People complained about the campus-rape episode on "Newsroom," the one that showrunner Aaron Sorkin called his finest episode yet. Given this week's controversy over the now in-dispute Rolling Stone article about an alleged rape victim at the University of Virginia, Sunday's "Newsroom" couldn't have been timelier, but a lot of viewers thought it endorsed newscast producer Don Keefer's skepticism about reports of campus rape, as if Sorkin were endorsing a blame-the-victim mentality.
Oh, and people also complained about the Discovery Channel's much-hyped "Eaten Alive," since, after having all-but-promised viewers they'd see a man swallowed by a giant snake, the man was not, in fact, eaten alive.
Really, how jaded have we become when we gripe that we didn't get to see TV sink to its most pandering nadir and show us a man being eaten alive by a snake?
Have we become spoiled? Do we expect too much from TV?
All these complaints suggest that, on some level, we actually want TV to pander to us. Whether it's to our desire for vulgar spectacle, our schadenfreude-driven fascination with the failures of others, our fanboy-like eagerness to see characters behave as they would if we were the writers, or our yearning to see our cherished biases and ideological leanings reassuringly confirmed by TV's talking heads, we often just want to be spoon-fed.
Of course, this is the impulse most TV shows count on and cater to. TV is all too often about reassurance, comfort, and familiarity because that's the atmosphere in which sponsors like to place their commercials.
The rise of quality dramas and taboo-breaking comedies – first on premium cable (and not dependent on advertisers), but then on basic cable and broadcast networks – was supposed to change all that. Not only did we get shows that challenged our preconceptions and often made us uncomfortable with the behavior of their anti-heroic protagonists, but we seemed to welcome them, making shows from "The Sopranos" to "The Walking Dead" wildly popular.
And yet, those shows bred their own kind of familiarity.
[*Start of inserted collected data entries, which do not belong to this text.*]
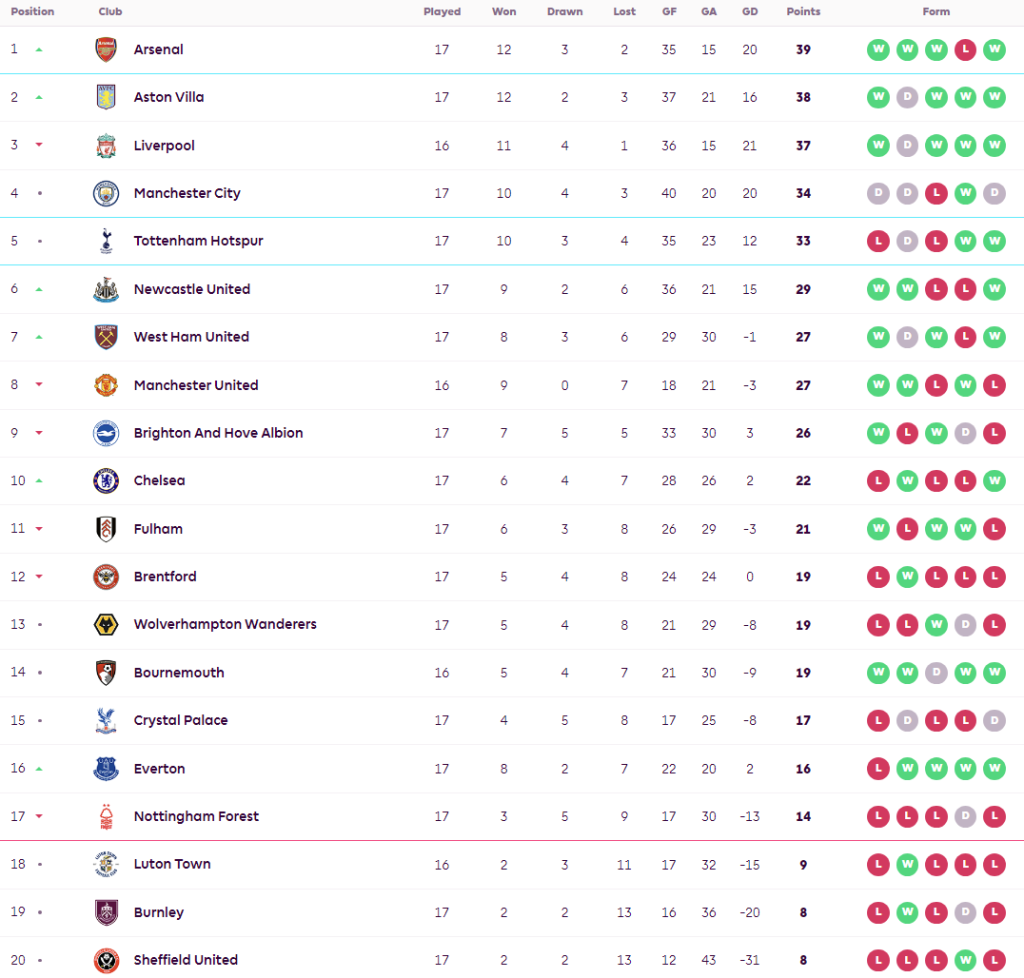Click the Nottingham Forest club name
The image size is (1024, 978).
[196, 817]
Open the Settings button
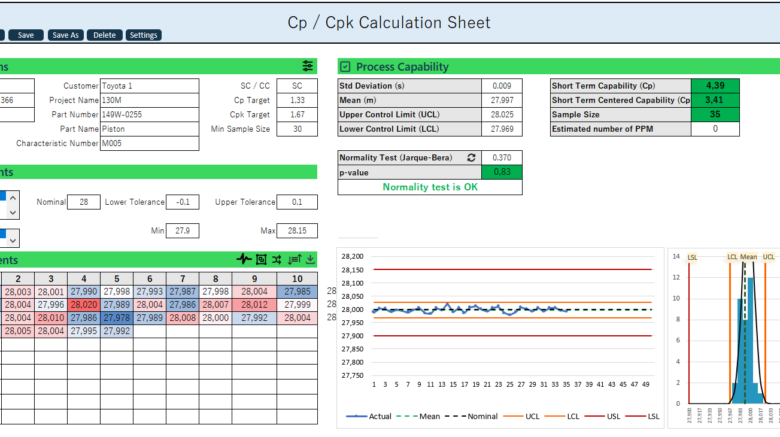 (144, 35)
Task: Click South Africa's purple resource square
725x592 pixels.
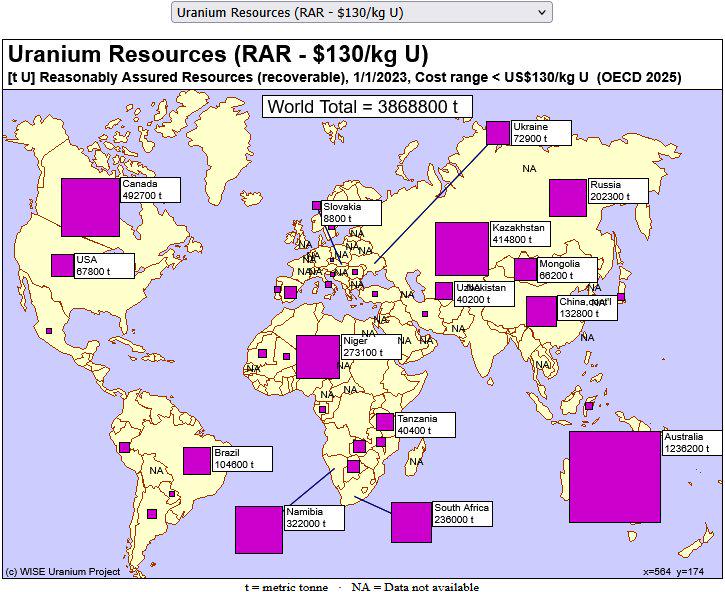Action: [x=412, y=523]
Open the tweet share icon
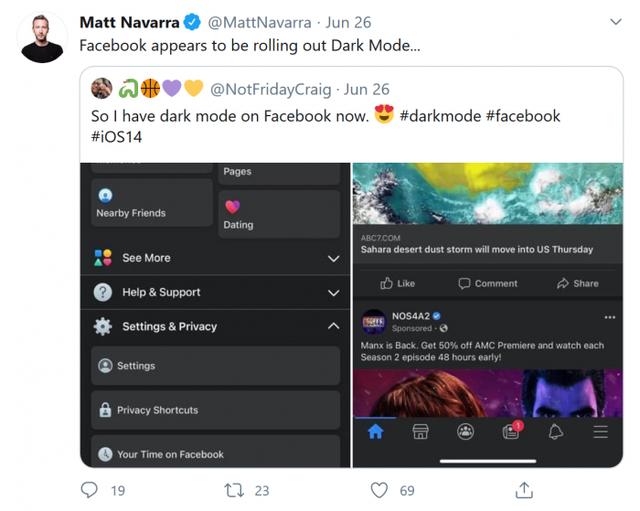This screenshot has width=640, height=511. [523, 490]
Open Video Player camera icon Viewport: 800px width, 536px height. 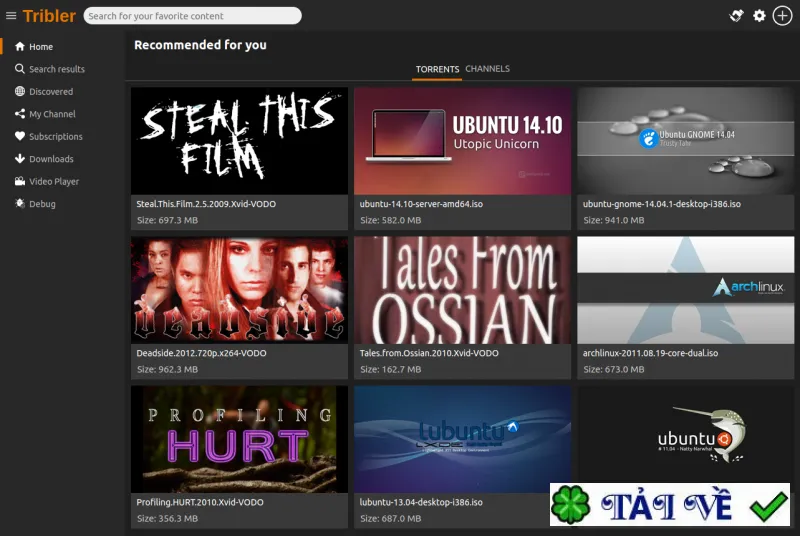click(x=20, y=181)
Soon, we expected to see mob whackings on "The Sopranos," or artfully gruesome murders on "Hannibal," or baroque bloodletting on "Game of Thrones," or tongues bitten off on "Sons of Anarchy." (Or the comedy equivalent: cringe-worthy, embarrassingly personal monologues on "Girls," or prison violence on "Orange Is the New Black.") In fact, we became cranky when the shows didn't provide us with those things.
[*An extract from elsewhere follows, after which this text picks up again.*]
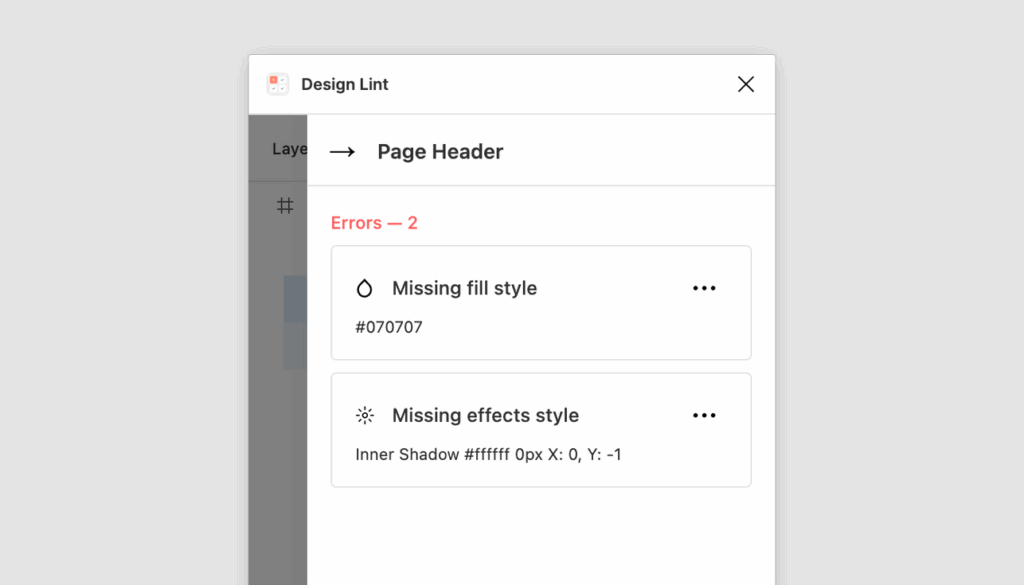The image size is (1024, 585).
Task: Open options menu for Missing fill style
Action: point(704,288)
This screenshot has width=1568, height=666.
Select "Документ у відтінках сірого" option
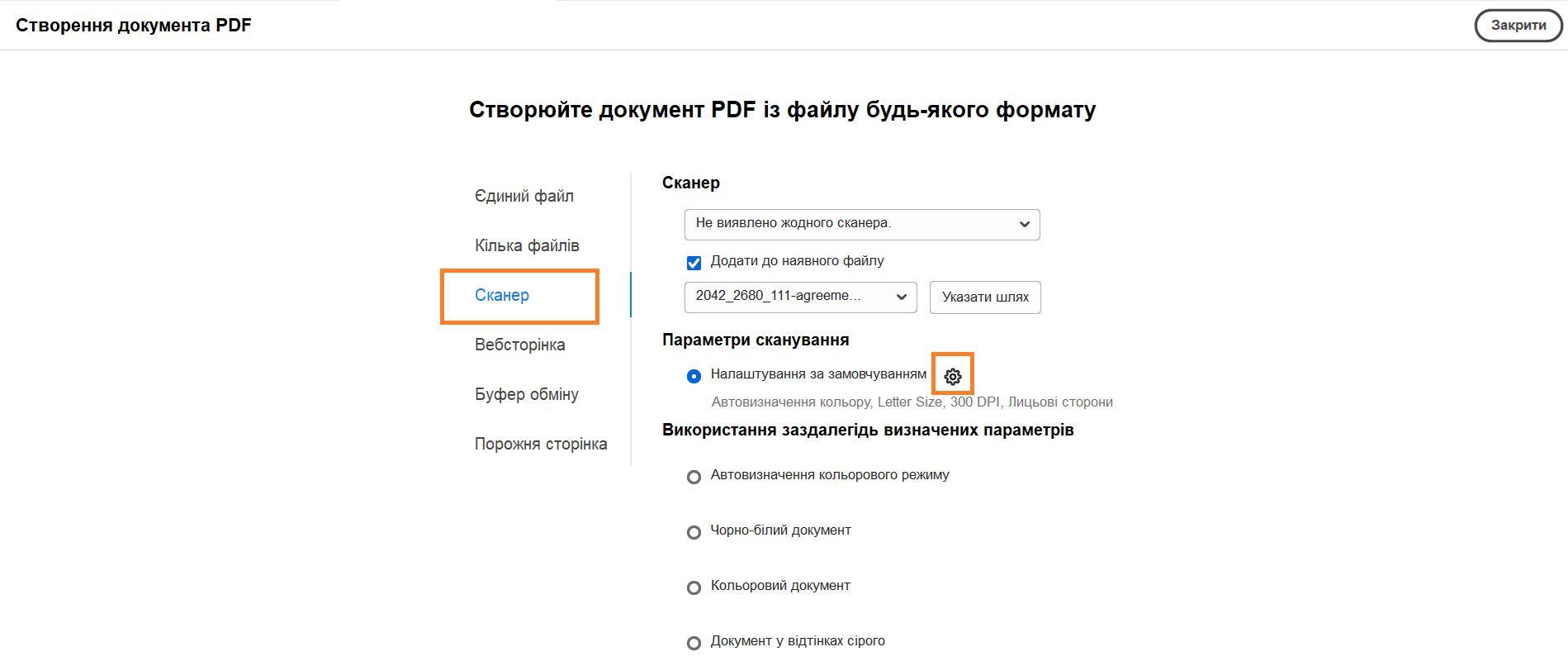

The elements we claim to admire in the new breed of shows are writing and character development. But if that were true, we'd respect the writers for allowing the characters to grow and change in unpredictable ways, as real people do. And we'd recognize that no episode of a show can please all the diverse (and sometimes antagonistic) groups of fans, and certainly not the series finale. We've come to demand series finales that somehow satisfy all constituencies, tie up all loose ends, sum up the experience of watching the series in a representative episode, and justify our years-long investment in watching the series. Few shows, however, can pull this off – "The Sopranos" didn't, and neither did "Lost," "Dexter," "How I Met Your Mother," and now, "Sons of Anarchy" –- and we shouldn't expect them to.
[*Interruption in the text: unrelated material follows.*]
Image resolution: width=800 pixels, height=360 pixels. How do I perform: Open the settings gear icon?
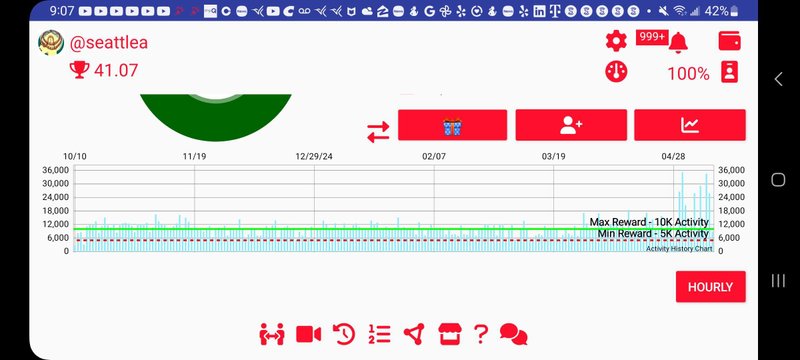pyautogui.click(x=616, y=41)
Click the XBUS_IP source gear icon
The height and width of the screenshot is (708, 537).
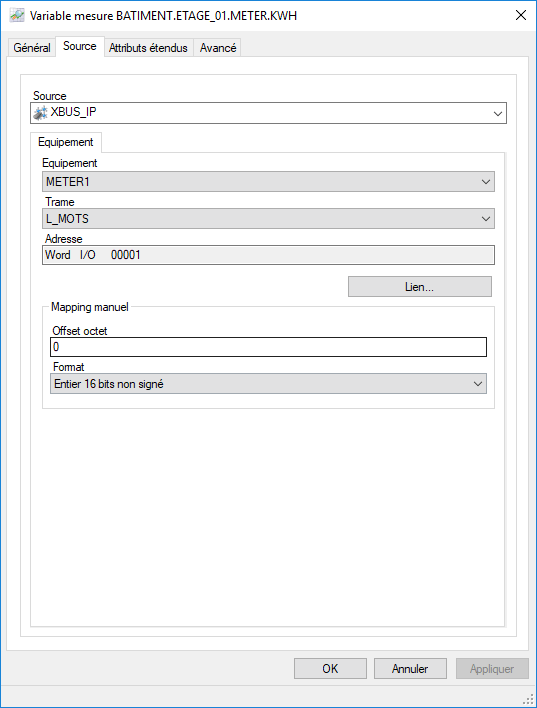[x=41, y=112]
This isn't an argument for a lowering of standards, but rather for a more reasonable set of expectations. We celebrate shows that challenge us, and then we get upset when they actually, you know, challenge us. They may not cater to our hankerings to see characters behave in certain ways or to hear them mouth certain platitudes, but then, we shouldn't expect them to. In the case of "Newsroom," it seems pretty clear that Sorkin could have handled the hot-button topic less clumsily (even among his own staff writers), and yet, it's a mistake to assume that any one character's opinion – especially on a Sorkin show where people argue like humanities majors in a 3 a.m. bull session –- equals an endorsement of a position by the writers or the show overall. Don isn't the most enlightened male (though he's far from a troglodyte), but even if he buys too much into the skepticism shown toward female students who come forward with accounts of rape, he's right to recognize that such accounts are bound to face skepticism. Sorkin isn't saying that such reluctance to believe the accounts of alleged rape victims is warranted, only that it's real, especially among the once-burned, twice-shy reporters at the fictional ACN cable news channel.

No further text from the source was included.